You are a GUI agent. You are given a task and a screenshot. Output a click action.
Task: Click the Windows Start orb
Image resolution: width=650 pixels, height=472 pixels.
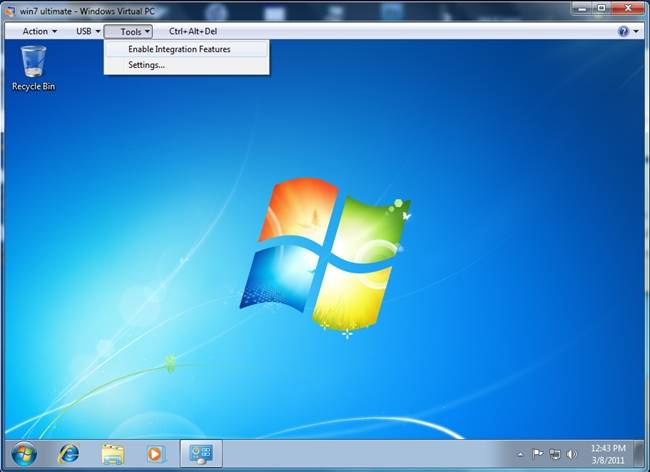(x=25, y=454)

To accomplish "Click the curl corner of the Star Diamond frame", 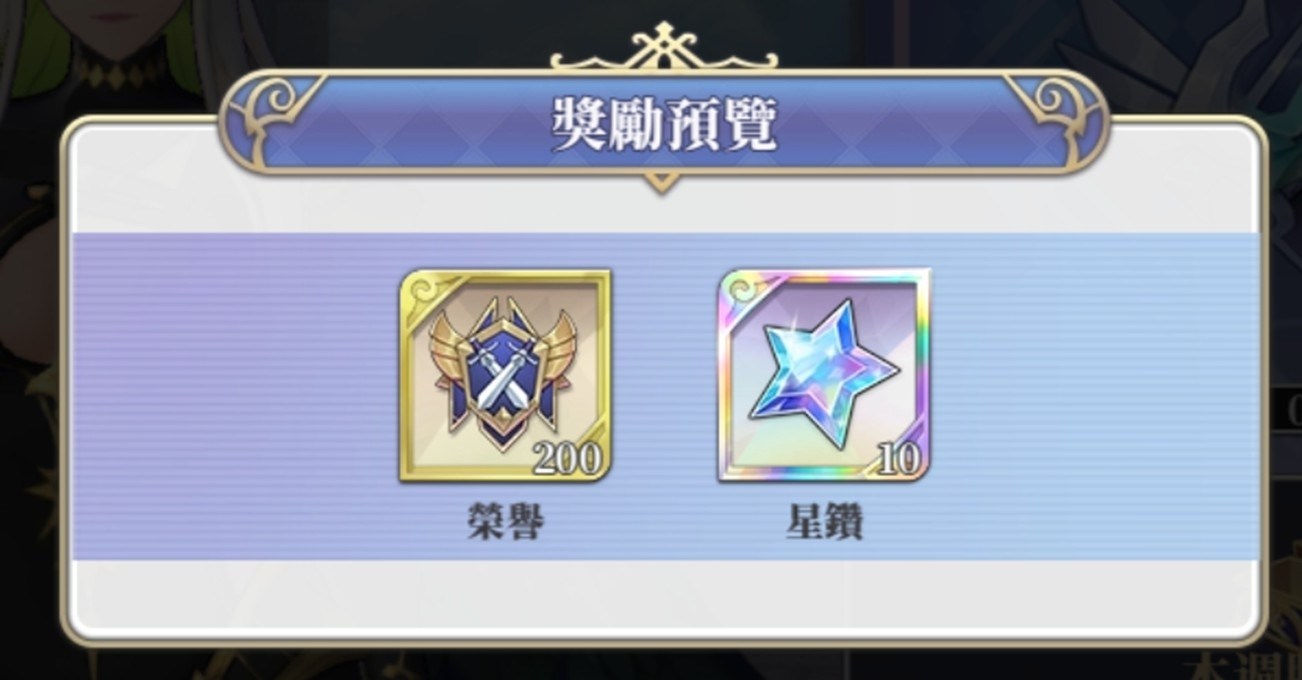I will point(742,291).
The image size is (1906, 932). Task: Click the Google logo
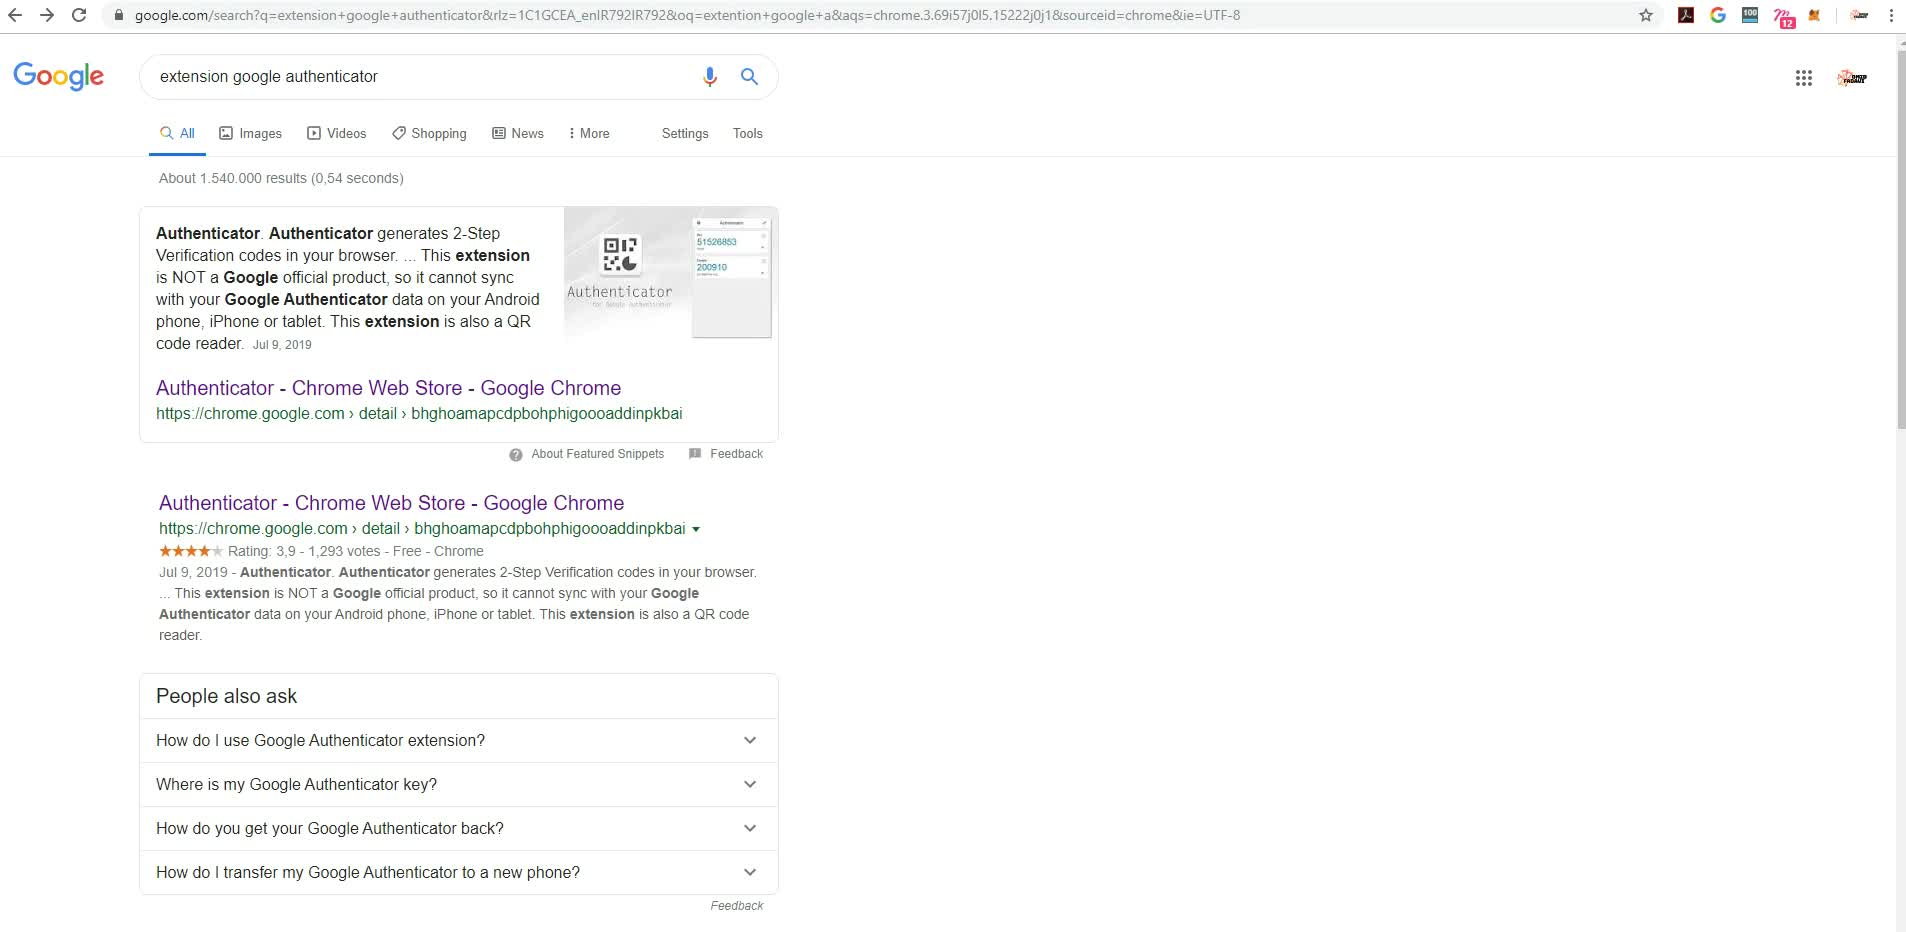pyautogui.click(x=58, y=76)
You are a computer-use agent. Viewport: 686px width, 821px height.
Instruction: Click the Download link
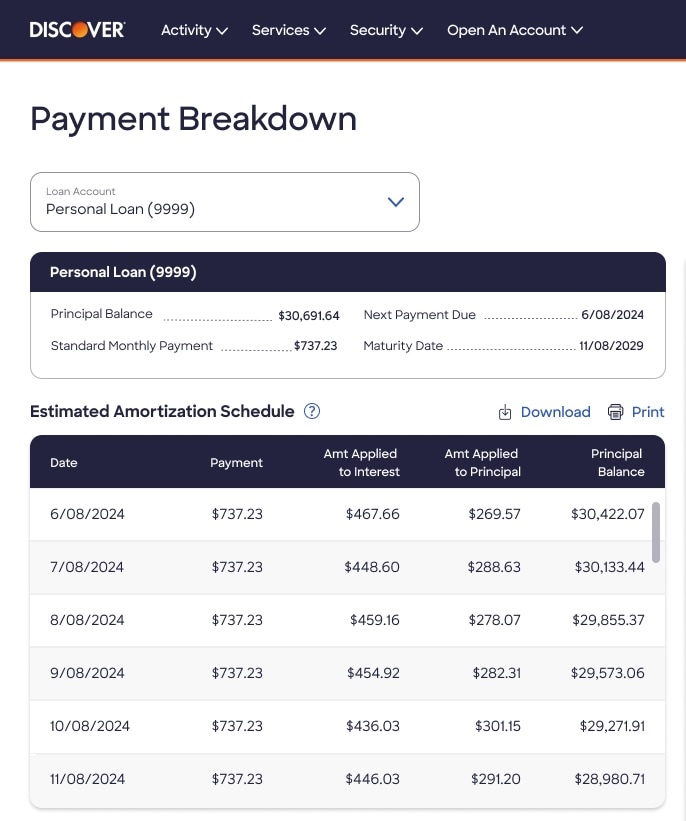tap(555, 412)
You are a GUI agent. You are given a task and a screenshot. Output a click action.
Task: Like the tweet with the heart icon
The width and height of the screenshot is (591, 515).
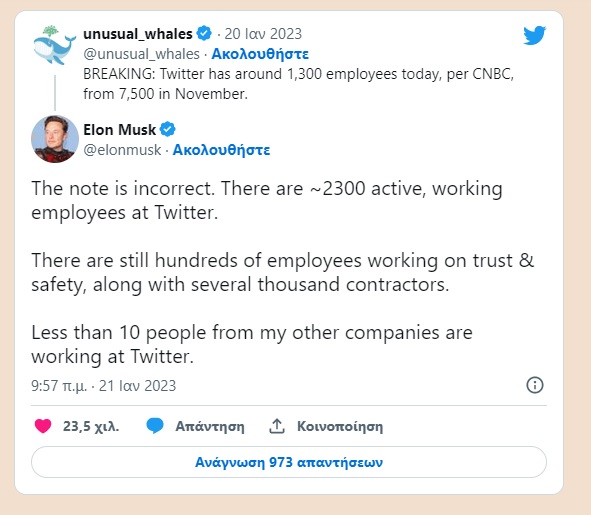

+++

WHAT THE TASK REQUIRES - Word for word, restate the lines from the one containing "You are a computer-use" through the end of the listing, and nothing more. Skip the pictures.

RESULT OF THE EXERCISE -
You are a computer-use agent. Viewport: 686px width, 821px height.
Instruction: Click the Download link
tap(555, 412)
You are a GUI agent. You are given a task and a screenshot. Output a click action.
Task: Like the tweet with the heart icon
The width and height of the screenshot is (591, 515).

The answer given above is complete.